EXERCISE AIM: The answer consists solely of the lines running from the one with "Adjustments to Futures" through the final line below, transcribed exactly and without any pictures.

* * *

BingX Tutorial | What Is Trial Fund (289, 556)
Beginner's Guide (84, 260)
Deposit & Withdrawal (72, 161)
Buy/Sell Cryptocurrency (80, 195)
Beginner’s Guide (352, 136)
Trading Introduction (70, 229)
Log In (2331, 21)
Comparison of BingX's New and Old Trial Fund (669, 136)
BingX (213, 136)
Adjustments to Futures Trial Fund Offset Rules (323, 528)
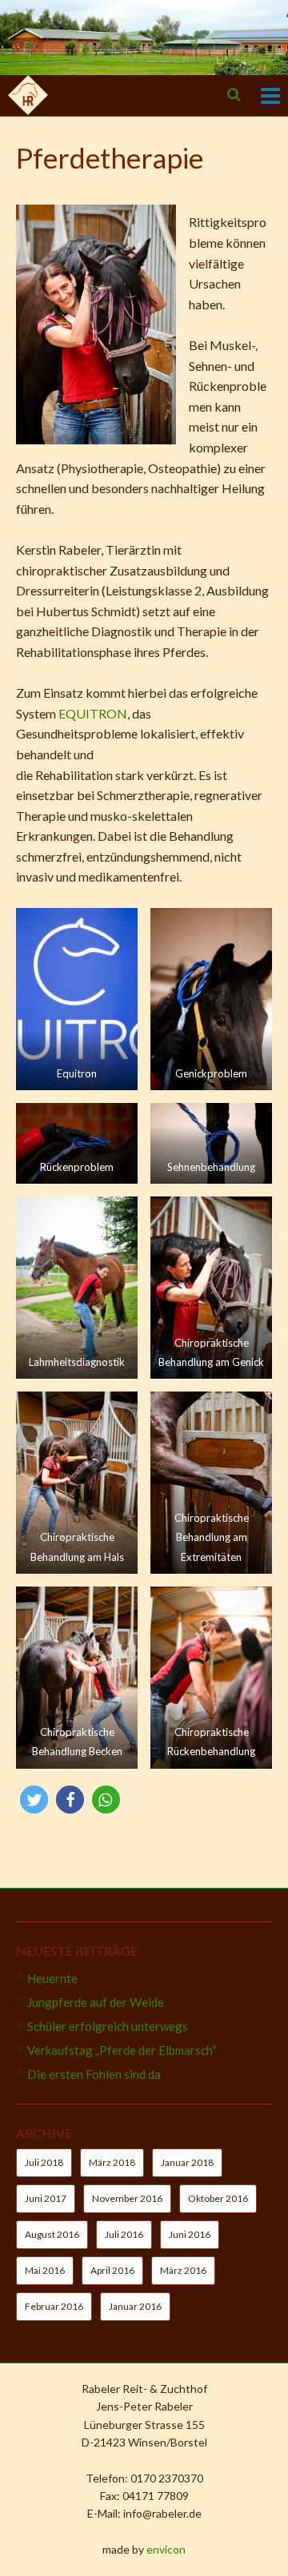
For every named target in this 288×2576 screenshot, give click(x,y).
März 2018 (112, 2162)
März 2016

* * *

ANSWER BOX:
Adjustments to Futures Trial Fund Offset Rules (323, 528)
For every named target in this 288×2576 screenshot, give click(x,y).
März 2018 (112, 2162)
März 2016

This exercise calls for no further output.